Malgré notre début de relation, houleux mais ayant le mérite d’exister, je n’étais toujours pas la bienvenue chez eux. Quand une invitation est arrivée pour le mariage d’une vague cousine dans laquelle mon nom ne figurait pas (contrairement à celui de mon mari), ça a été la goutte d’eau qui a fait déborder le vase – pour cette cérémonie aussi, j’avais dû me serrer la ceinture ! J’ai dit à mon mari qu’il ne pouvait pas avoir le ghee l’argent du ghee et les fesses de l’Occidentale… S’il ne (re)trouvait pas ses couilles rapidement et se mettait à défendre sa femme et son fils, il allait pouvoir se mettre à rencontrer ces femmes dont sa mère continuait d’envoyer le CV en vue d’une union (post notre divorce, qu’elle jugeait inéluctable ou qu’elle espérait, je ne sais pas). J’en avais assez de me mettre à sa place (à laquelle je n’aimerais pas être d’ailleurs), de me sentir mal à le voir sans cesse tiraillé.
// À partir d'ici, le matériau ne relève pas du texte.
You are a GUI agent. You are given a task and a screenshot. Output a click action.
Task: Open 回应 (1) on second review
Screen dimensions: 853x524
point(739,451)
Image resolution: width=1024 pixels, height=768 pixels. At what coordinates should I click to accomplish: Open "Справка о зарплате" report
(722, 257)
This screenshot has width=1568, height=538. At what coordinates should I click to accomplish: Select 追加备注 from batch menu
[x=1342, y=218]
Et moi alors ? J’avais déménagé au bout du monde pour lui et je vivais un enfer ! Il a enfin réagi, m’a « imposée », et personne n’a déserté le mariage à cause de moi, au contraire, j’ai été le centre de l’attention…
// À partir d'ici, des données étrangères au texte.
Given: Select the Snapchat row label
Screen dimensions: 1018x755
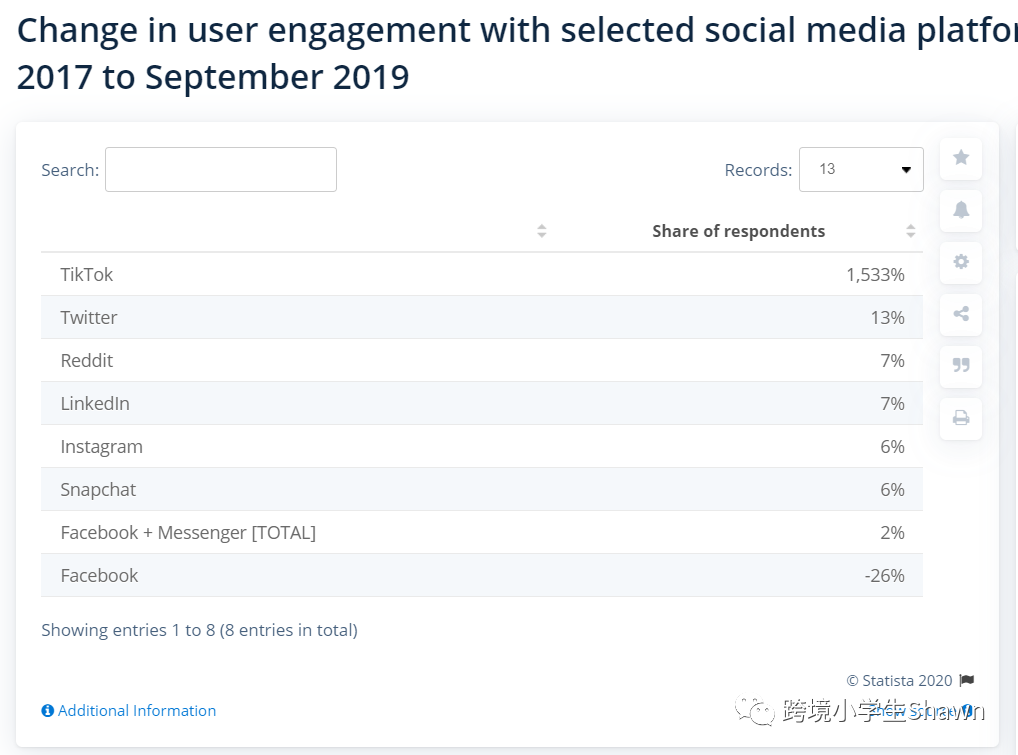Looking at the screenshot, I should tap(98, 490).
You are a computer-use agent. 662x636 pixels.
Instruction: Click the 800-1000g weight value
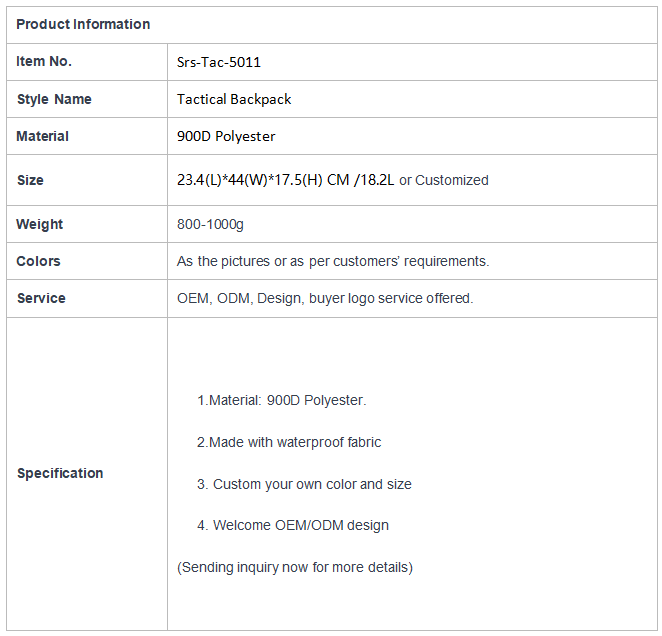pyautogui.click(x=210, y=225)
Après cette première bataille et de nombreux efforts, les choses se sont tassées. Au bout de deux ans, j’ai enfin été invitée dans la maison au village, maison que, accessoirement, j’avais contribué à payer. Les ragots avaient diminué en intensité et ma belle-mère avait compris que je ne divorcerais pas si vite. Elle a su apprécier que j’apprenne un peu de sa langue et de ses recettes. Surtout, elle a renoncé à ce que je me voile avec le purdu de mon sari – que je porte rarement – et à ce que je passe mon temps à la cuisine ou à faire le ménage, ce qui est encore le sort de sa fille et de ma belle-sœur. Ce « traitement de faveur » ne m’a d’ailleurs pas attiré que des amitiés dans la gent féminine de la famille… Aujourd’hui, les relations sont fluides, à divers degrés selon les membres de la famille. Nous avons même déménagé dans le village où nous faisons construire notre maison.